» TO-DO LIST
• 1. According to the excerpt on XBRL filing, internal audit, and secretarial audit, within how many days of the AGM must financial statements be filed with the Registrar of Companies?
• 2. From the excerpt on XBRL filing, internal audit, and secretarial audit, reproduce word for word the passage that begins with the words "- Section 138" and ends with "the applicability thresholds.".

» EXCERPT PROVIDED

== == ==

By Sneha Iyer | Updated March 2026
What Is XBRL Filing, Internal Audit & Secretarial Audit?
XBRL filing, internal audit, and secretarial audit are three distinct but interconnected compliance obligations under the Companies Act, 2013 that every foreign-invested Indian company must understand. XBRL (eXtensible Business Reporting Language) filing requires certain companies to submit their financial statements to the Ministry of Corporate Affairs (MCA) in a standardized, machine-readable format using Form AOC-4 XBRL. Internal audit under Section 138 mandates the appointment of an internal auditor to evaluate internal controls, risk management, and governance processes. Secretarial audit under Section 204 requires a practicing Company Secretary to certify that the company has complied with all applicable laws, rules, and regulations.
For foreign investors setting up an Indian subsidiary or joint venture, these three requirements often kick in simultaneously once the company crosses certain size thresholds. A subsidiary of a listed foreign parent, for example, may be required to file in XBRL format, appoint an internal auditor, and undergo a secretarial audit all within its first or second year of operations if it meets the prescribed criteria. Failure to comply attracts penalties ranging from INR 10,000 to INR 5 lakh per violation, plus daily default fines.
Legal Basis
- Section 134 of the Companies Act, 2013 — Requires the Board of Directors to authenticate financial statements before filing. XBRL-filed statements must include signed PDF copies of the Board's Report, Auditor's Report, and financial statements authenticated under this section.
- Section 137 of the Companies Act, 2013 — Mandates filing of financial statements with the Registrar of Companies within 30 days of the AGM. Non-compliance attracts a penalty of INR 10,000 plus INR 100 per day of continuing default on both the company and officers in default.
- Companies (Filing of Documents and Forms in XBRL) Rules, 2015 — Prescribes which companies must file in XBRL format and the applicable MCA taxonomy.
- Section 138 of the Companies Act, 2013 — Requires prescribed classes of companies to appoint an internal auditor. Read with Rule 13 of the Companies (Accounts) Rules, 2014, which sets the applicability thresholds.

== == ==

» PROVIDED MATERIAL
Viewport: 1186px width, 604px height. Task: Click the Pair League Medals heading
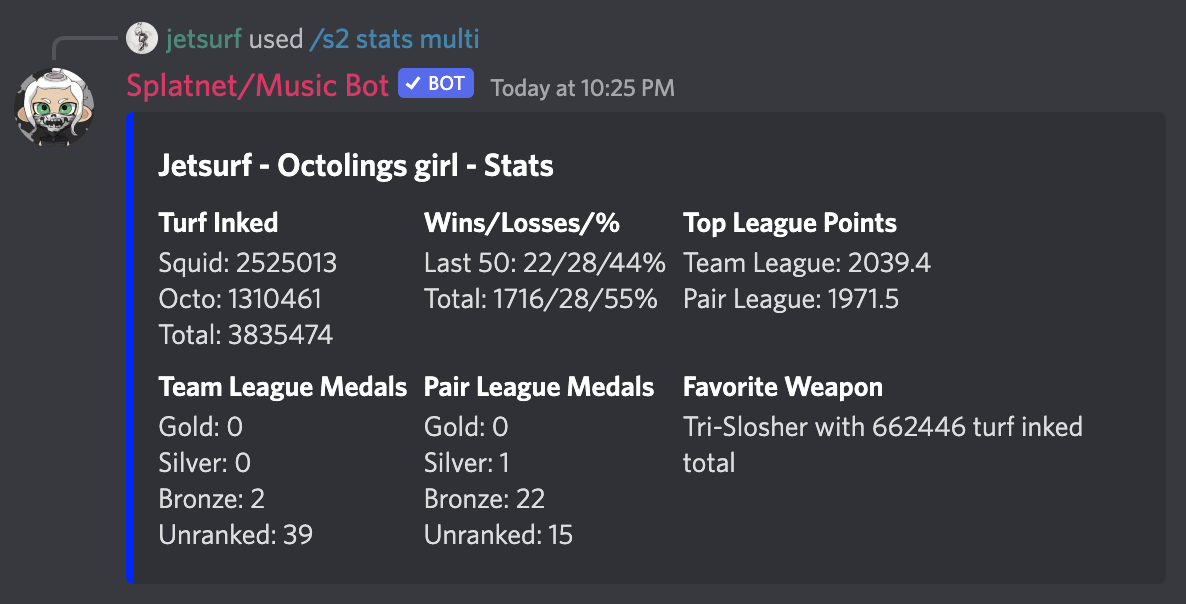[x=539, y=387]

== == ==

» CORRECT ANSWERS
• 1. Within 30 days of the AGM.

• 2.
- Section 138 of the Companies Act, 2013 — Requires prescribed classes of companies to appoint an internal auditor. Read with Rule 13 of the Companies (Accounts) Rules, 2014, which sets the applicability thresholds.